L'umanità di oggi manca di intensità. Ci siamo fatti poveri di sostanza e non proviamo, né mettiamo passione in nulla. Tutto è fatto per mostrare e ostentare ciò di cui siamo pieni: boria e vuoto. Le case sono diventate dormitori che non offrono nulla e spaventano per la freddezza chi vi entrasse.
Sono spazi anonimi già per chi vi abita. Ci siamo ridotti di numero. Le famiglie sono diventate scarse e di pochi elementi che a stento s'incrociano e quando capita, si scontrano.
L'accoglienza invoglia alla comunicabilità. Al pensiero acceso che ci distingueva dalle altre forme di vita, e ormai spento. Siamo pochi e poveri e presto lo saremo anche di materialità. Cosa diventeremo, dunque? Saremo ciò che l'urbanistica e la strutturazione degli interni offrono. Cubi in conflitto che mostrano una società malata, che non cerca coccole e premure ma di salvaguardare senza alcuna finalità se stessa e il proprio egoismo. Gli ingressi sono sale d'attesa per ospiti che mai entreranno. Il bianco mostra l'ossessione per una sanezza che confligge col male di vivere e spersonalizza ponendo sull'altare di una insulsa quotidianità l'anonimato che si cela dietro uno sciorinamento di titoli accademici che conquistano chi ambisce ai posti d'onore nei salotti urbani. Sì, gli interni domestici vanno sempre più somigliando a sale di attesa di stazioni dove nessuno trova la forza di sedersi per aspettare l'anima giusta, anche solo per scambiare quattro chiacchiere in serenità e spensieratezza. Oppure a sale di attesa di studi medici, ambulatoriali o agli interni dei centri estetici di fiducia, dove si pensa al solo corpo e anche sull'anima si può trarre profitto. È tutto pensato e calcolato anche in funzione dello smart working, una comodità per tanti ma che ci porta a ristagnare nelle nostre stanche abitudini e a pensare la vita senza altra prospettiva che non sia i traguardi professionali. Nulla di intimo, di sognante e di privato. Solo un inanellarsi di attività come un treno in corsa all'infinito.

**Materiale fornito**
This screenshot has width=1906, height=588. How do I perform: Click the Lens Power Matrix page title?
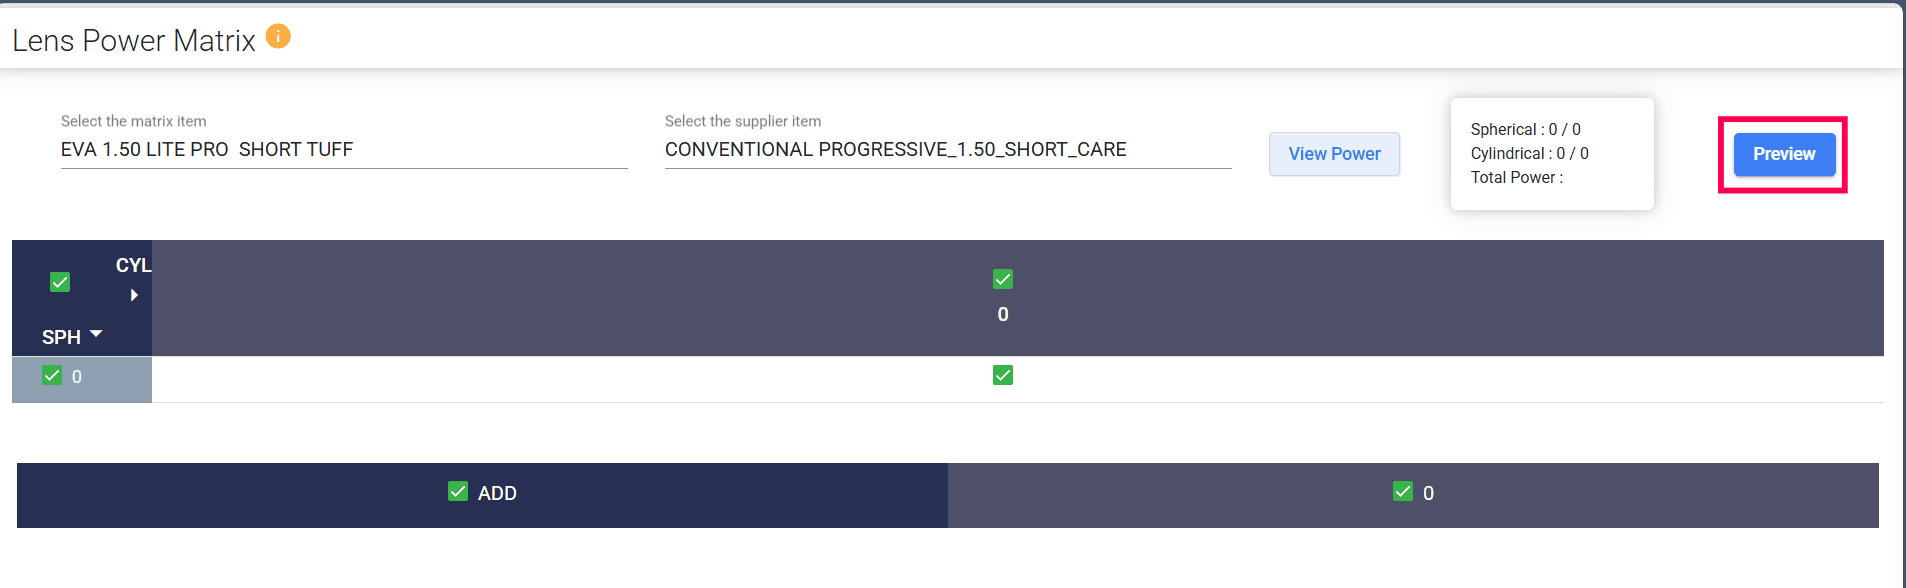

**Istruzioni da seguire**
Trascrivi senza modifiche il passo del brano sulle case di oggi che va da "L'umanità di oggi" fino a "capita, si scontrano." compreso. I dati non hanno alcun legame con il brano sulle case di oggi.

**Risultato del compito**
L'umanità di oggi manca di intensità. Ci siamo fatti poveri di sostanza e non proviamo, né mettiamo passione in nulla. Tutto è fatto per mostrare e ostentare ciò di cui siamo pieni: boria e vuoto. Le case sono diventate dormitori che non offrono nulla e spaventano per la freddezza chi vi entrasse.
Sono spazi anonimi già per chi vi abita. Ci siamo ridotti di numero. Le famiglie sono diventate scarse e di pochi elementi che a stento s'incrociano e quando capita, si scontrano.